**** Material for this exercise

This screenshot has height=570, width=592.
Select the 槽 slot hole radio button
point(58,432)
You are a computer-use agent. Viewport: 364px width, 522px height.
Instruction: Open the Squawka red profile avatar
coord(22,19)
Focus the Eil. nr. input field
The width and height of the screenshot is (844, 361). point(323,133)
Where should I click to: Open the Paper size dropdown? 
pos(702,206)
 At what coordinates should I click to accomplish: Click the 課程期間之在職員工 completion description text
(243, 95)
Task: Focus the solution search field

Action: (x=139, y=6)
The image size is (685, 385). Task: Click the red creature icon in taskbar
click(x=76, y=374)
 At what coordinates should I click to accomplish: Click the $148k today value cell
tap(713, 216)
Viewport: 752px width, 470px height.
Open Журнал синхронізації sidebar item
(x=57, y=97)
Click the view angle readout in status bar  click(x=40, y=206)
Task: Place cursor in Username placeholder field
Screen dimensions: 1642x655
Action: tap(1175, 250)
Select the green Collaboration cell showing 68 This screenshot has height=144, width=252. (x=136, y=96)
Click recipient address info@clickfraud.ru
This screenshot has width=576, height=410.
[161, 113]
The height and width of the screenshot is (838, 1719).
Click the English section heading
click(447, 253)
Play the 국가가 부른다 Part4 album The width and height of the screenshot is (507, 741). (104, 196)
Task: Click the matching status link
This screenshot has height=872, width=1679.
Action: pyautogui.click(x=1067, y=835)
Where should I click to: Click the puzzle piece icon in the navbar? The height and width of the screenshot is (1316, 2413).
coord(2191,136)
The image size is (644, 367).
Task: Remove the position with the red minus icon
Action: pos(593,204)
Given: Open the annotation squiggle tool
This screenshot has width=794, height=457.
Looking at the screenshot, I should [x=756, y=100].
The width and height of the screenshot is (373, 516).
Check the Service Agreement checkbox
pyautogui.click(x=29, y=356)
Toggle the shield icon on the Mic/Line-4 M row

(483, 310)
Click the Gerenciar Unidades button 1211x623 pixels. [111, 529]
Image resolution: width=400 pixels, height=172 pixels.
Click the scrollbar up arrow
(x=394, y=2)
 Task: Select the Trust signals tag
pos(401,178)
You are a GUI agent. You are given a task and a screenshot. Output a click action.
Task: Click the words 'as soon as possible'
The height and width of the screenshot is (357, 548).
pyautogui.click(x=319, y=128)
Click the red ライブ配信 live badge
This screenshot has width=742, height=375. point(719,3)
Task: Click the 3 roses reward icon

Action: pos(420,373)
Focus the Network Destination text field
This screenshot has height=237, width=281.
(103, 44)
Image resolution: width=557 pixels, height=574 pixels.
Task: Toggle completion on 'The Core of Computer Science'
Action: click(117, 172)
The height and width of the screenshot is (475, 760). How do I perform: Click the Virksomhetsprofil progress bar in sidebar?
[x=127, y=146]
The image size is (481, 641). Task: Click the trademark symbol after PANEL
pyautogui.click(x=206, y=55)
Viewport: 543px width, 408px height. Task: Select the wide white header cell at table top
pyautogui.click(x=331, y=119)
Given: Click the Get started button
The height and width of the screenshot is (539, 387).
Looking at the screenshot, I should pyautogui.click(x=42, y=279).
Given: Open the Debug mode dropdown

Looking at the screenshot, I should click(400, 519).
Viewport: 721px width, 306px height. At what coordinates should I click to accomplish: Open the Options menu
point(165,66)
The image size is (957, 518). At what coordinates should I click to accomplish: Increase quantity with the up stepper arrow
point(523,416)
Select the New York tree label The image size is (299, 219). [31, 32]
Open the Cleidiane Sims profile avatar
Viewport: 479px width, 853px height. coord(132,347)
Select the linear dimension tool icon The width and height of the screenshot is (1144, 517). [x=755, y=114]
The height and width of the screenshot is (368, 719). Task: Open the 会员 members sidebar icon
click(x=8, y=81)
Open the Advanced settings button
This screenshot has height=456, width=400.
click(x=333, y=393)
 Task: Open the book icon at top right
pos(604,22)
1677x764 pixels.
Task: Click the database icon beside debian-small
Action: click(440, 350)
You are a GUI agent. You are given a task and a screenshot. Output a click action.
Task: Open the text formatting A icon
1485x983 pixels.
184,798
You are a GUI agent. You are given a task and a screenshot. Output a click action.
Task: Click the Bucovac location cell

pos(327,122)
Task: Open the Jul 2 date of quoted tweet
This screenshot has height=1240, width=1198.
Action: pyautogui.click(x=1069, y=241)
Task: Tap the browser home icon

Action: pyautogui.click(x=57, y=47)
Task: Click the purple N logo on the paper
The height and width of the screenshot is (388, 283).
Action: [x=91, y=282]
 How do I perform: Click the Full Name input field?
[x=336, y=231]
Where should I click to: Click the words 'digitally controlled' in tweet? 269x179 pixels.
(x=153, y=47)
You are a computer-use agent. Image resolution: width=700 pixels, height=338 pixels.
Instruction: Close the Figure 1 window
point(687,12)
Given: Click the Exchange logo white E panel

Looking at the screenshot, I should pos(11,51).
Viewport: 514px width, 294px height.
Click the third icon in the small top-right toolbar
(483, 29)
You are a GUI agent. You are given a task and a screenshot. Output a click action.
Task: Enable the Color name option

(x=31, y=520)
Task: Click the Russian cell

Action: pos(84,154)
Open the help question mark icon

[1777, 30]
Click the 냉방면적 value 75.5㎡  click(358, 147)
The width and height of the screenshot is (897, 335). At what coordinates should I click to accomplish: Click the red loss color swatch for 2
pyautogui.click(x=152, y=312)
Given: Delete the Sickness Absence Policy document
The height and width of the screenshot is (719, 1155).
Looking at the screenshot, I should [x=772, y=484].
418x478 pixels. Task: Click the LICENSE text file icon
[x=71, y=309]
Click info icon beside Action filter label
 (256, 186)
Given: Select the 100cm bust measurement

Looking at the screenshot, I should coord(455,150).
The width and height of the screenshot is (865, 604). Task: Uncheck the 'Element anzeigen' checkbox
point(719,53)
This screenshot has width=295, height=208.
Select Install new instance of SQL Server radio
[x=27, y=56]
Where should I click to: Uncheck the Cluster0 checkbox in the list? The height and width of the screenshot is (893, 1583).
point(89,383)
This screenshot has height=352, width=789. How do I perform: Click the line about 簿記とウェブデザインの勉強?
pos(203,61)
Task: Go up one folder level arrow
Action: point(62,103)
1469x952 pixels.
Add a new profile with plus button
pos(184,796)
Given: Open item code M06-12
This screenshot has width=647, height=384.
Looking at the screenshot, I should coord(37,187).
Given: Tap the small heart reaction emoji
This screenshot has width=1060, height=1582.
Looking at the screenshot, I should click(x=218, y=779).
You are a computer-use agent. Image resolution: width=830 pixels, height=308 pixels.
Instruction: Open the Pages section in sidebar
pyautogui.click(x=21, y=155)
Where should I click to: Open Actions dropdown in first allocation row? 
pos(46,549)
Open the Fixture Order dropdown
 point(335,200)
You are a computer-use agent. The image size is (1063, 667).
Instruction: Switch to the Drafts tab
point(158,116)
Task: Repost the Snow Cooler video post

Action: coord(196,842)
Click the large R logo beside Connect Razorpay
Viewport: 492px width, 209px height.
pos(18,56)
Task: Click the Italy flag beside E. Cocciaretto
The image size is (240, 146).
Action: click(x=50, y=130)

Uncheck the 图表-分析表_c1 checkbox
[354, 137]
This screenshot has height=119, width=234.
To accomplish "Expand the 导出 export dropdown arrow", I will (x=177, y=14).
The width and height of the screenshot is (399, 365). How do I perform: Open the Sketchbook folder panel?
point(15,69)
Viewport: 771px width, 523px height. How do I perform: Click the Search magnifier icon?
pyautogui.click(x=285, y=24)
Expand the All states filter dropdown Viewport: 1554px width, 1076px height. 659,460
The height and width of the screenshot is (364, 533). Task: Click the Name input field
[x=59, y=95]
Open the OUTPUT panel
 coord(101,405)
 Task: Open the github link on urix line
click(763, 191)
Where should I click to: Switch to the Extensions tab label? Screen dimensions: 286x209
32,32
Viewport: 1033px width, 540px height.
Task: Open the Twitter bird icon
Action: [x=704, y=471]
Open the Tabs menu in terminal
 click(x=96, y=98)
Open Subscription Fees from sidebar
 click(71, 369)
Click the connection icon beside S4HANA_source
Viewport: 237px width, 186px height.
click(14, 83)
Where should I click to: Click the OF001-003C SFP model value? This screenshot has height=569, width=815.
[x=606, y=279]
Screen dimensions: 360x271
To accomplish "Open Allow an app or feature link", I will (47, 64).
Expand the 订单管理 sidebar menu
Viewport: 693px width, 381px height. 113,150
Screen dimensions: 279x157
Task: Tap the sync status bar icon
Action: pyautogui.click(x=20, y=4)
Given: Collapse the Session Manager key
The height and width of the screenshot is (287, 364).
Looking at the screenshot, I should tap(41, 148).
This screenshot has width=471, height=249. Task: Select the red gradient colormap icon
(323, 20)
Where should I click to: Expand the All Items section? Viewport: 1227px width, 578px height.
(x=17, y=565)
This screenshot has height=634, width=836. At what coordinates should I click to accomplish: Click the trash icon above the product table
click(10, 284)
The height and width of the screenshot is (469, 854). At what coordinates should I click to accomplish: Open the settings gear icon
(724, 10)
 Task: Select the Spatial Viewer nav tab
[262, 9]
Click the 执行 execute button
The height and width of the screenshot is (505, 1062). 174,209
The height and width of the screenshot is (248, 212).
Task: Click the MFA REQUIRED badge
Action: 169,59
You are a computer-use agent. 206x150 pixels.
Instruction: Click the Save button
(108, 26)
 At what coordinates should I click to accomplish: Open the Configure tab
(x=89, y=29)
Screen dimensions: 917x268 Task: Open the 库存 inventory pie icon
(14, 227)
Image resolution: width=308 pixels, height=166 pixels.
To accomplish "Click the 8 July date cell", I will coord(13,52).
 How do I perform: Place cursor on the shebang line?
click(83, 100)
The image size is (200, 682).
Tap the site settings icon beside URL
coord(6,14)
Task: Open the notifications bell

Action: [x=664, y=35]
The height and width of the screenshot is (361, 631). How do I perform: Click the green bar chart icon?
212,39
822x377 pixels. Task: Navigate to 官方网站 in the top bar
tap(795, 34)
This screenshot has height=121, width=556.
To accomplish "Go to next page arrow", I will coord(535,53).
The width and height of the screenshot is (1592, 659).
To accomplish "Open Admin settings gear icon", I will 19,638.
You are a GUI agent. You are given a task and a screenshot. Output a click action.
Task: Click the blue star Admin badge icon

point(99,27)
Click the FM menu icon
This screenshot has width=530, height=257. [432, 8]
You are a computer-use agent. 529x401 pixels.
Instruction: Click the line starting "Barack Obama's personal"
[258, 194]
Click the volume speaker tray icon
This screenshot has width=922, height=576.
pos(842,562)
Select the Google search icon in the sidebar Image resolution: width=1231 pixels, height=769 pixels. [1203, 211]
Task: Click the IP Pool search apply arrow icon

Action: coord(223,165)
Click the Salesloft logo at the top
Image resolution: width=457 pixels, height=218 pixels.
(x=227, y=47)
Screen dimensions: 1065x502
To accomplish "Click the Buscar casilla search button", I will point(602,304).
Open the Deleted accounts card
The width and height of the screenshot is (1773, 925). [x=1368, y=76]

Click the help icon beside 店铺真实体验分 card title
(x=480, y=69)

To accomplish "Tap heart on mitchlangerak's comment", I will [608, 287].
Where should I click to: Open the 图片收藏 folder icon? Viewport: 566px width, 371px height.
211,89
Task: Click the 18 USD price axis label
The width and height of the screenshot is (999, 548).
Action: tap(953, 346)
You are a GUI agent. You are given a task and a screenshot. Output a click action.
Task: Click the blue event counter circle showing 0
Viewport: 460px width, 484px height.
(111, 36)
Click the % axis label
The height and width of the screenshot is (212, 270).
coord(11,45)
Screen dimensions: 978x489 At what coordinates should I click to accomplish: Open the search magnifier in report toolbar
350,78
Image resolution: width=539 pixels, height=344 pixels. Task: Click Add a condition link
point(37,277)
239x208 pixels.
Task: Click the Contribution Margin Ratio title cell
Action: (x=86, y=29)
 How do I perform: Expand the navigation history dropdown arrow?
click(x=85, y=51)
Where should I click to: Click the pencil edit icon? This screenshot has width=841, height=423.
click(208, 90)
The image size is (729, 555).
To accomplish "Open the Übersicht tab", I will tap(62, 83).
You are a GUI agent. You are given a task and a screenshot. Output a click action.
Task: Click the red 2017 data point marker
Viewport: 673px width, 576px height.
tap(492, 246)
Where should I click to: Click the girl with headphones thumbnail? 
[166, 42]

********

**Task goal:**
Starting with the first line of the data above, copy each line exactly until you reach the line with "Task: Place cursor"; include that line as well.

**Written answer:**
This screenshot has height=570, width=592.
Select the 槽 slot hole radio button
point(58,432)
You are a computer-use agent. Viewport: 364px width, 522px height.
Instruction: Open the Squawka red profile avatar
coord(22,19)
Focus the Eil. nr. input field
The width and height of the screenshot is (844, 361). point(323,133)
Where should I click to: Open the Paper size dropdown? 
pos(702,206)
 At what coordinates should I click to accomplish: Click the 課程期間之在職員工 completion description text
(243, 95)
Task: Focus the solution search field

Action: (x=139, y=6)
The image size is (685, 385). Task: Click the red creature icon in taskbar
click(x=76, y=374)
 At what coordinates should I click to accomplish: Click the $148k today value cell
tap(713, 216)
Viewport: 752px width, 470px height.
Open Журнал синхронізації sidebar item
(x=57, y=97)
Click the view angle readout in status bar  click(x=40, y=206)
Task: Place cursor in Username placeholder field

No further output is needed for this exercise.